The climate and land use change impacts on soil water content was predicted to increase by 7% and 8% annually, with most of the increase being predicted during November to January (13% and 15%) and the smallest increase being predicted during May to July (2% and 3%) under the A1B and A2 scenarios, respectively (Fig. 6c). Increased soil water content and increased temperature would potentially increase ET in the basin. ET was projected to increase annually by 5% and 7% for the A1B and A2 scenarios, respectively; however, it was predicted to decrease during the early monsoon months of May through July by about 4%, primarily because of the combined influence of reduced precipitation and increased physiological forcing (Fig. 6d). In contrast, average ET was predicted to increase by 12% and 14% due to increased soil water content and temperature between August and April under the A1B and A2 scenarios, respectively. These findings indicated that the key drivers for ET varied by season:

M.S. Pervez, G.M. Henebry / Journal of Hydrology: Regional Studies xxx (2014) xxx-xxx

while it was physiological forcing during the early monsoon months; it was the temperature and soil water content for the rest of the year.
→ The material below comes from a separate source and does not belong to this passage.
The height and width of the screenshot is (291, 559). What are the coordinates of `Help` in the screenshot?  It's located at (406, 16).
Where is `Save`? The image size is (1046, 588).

Although the climate and land use change scenario impacts yielded relatively low increases of 2% and 4% in the annual streamflow of the Brahmaputra River, the large variations in seasonal streamflow relative to the baseline were predicted by the SWAT model, confirming that the seasonal variability would increase as a result of changes in climate and land use (Table 6). Streamflow was predicted to decrease by 6% during the pre-monsoon months of February through April, and decrease by 19% and 20% during the early monsoon months of May through July under the A1B and A2 scenarios, respectively. These results agreed with the findings of Immerzeel et al. (2010) for the A1B scenario, but contradicted the findings of Gain et al. (2011), who predicted increased streamflow in all seasons for both A1B and A2 scenarios. The predicted decrease in streamflow during the dry period implied that the effects of ET become more pronounced than glacial melt and snowmelt during the dry period. In contrast, compared to the baseline scenario, streamflow was projected to increase by 14% and 18% during August through October and by 21% and 28% during November through January under the A1B and A2 scenarios, respectively (Table 6). The greatest differences were predicted to occur during the peak monsoon months of July and August. July streamflow was predicted to decrease by 19% (47,113-38,082 m3 s-1) and 20% (47,113-37,490 m3 s-1), and August streamflow was predicted to increase 12% (48,838-54,739 m3 s-1) and 16% (48,838-56,761 m3 s-1) under the A1B and A2 scenarios, respectively, compared to the baseline. These changes agree with the findings of previous research (Immerzeel, 2008) under the A2 scenario. The streamflow between November and January was predicted to increase from an average of 9913-12,038 m3 s-1, and 12,727 m3 s-1 under the A1B and A2 scenarios, respective increases of 21% and 28% compared to the baseline. The winter stream-flow was also predicted to increase in the Brahmaputra basin under the A1B and A2 scenarios (Gain et al., 2011). These relatively large predicted increases during the winter months could possibly be the result of increased snowmelt and more precipitation in the form of rainfall due to the increase in winter temperature. Similar climate change impacts in winter streamflow were also reported for the upper Mississippi River basin in the United States (Jha et al., 2006).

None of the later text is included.